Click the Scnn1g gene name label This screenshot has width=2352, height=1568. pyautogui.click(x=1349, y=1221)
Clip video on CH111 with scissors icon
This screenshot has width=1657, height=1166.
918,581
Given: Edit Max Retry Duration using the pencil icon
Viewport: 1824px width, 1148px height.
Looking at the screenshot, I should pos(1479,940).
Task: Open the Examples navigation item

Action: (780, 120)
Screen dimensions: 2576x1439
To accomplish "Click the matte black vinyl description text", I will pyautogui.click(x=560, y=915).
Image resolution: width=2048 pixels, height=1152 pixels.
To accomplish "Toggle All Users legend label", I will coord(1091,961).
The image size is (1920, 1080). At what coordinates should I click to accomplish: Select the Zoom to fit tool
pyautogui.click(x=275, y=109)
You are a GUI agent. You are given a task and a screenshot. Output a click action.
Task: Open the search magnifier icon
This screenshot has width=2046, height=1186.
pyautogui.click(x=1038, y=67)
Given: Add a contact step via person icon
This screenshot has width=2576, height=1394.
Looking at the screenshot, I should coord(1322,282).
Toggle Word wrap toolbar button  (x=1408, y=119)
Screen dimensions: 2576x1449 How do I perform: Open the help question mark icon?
########
Provide a verbatim reproduction of all the records.

### Task result
Click the Scnn1g gene name label This screenshot has width=2352, height=1568. pyautogui.click(x=1349, y=1221)
Clip video on CH111 with scissors icon
This screenshot has width=1657, height=1166.
918,581
Given: Edit Max Retry Duration using the pencil icon
Viewport: 1824px width, 1148px height.
Looking at the screenshot, I should pos(1479,940).
Task: Open the Examples navigation item

Action: (780, 120)
Screen dimensions: 2576x1439
To accomplish "Click the matte black vinyl description text", I will pyautogui.click(x=560, y=915).
Image resolution: width=2048 pixels, height=1152 pixels.
To accomplish "Toggle All Users legend label", I will coord(1091,961).
The image size is (1920, 1080). At what coordinates should I click to accomplish: Select the Zoom to fit tool
pyautogui.click(x=275, y=109)
You are a GUI agent. You are given a task and a screenshot. Output a click action.
Task: Open the search magnifier icon
This screenshot has width=2046, height=1186.
pyautogui.click(x=1038, y=67)
Given: Add a contact step via person icon
This screenshot has width=2576, height=1394.
Looking at the screenshot, I should coord(1322,282).
Toggle Word wrap toolbar button  (x=1408, y=119)
Screen dimensions: 2576x1449 How do I perform: Open the help question mark icon?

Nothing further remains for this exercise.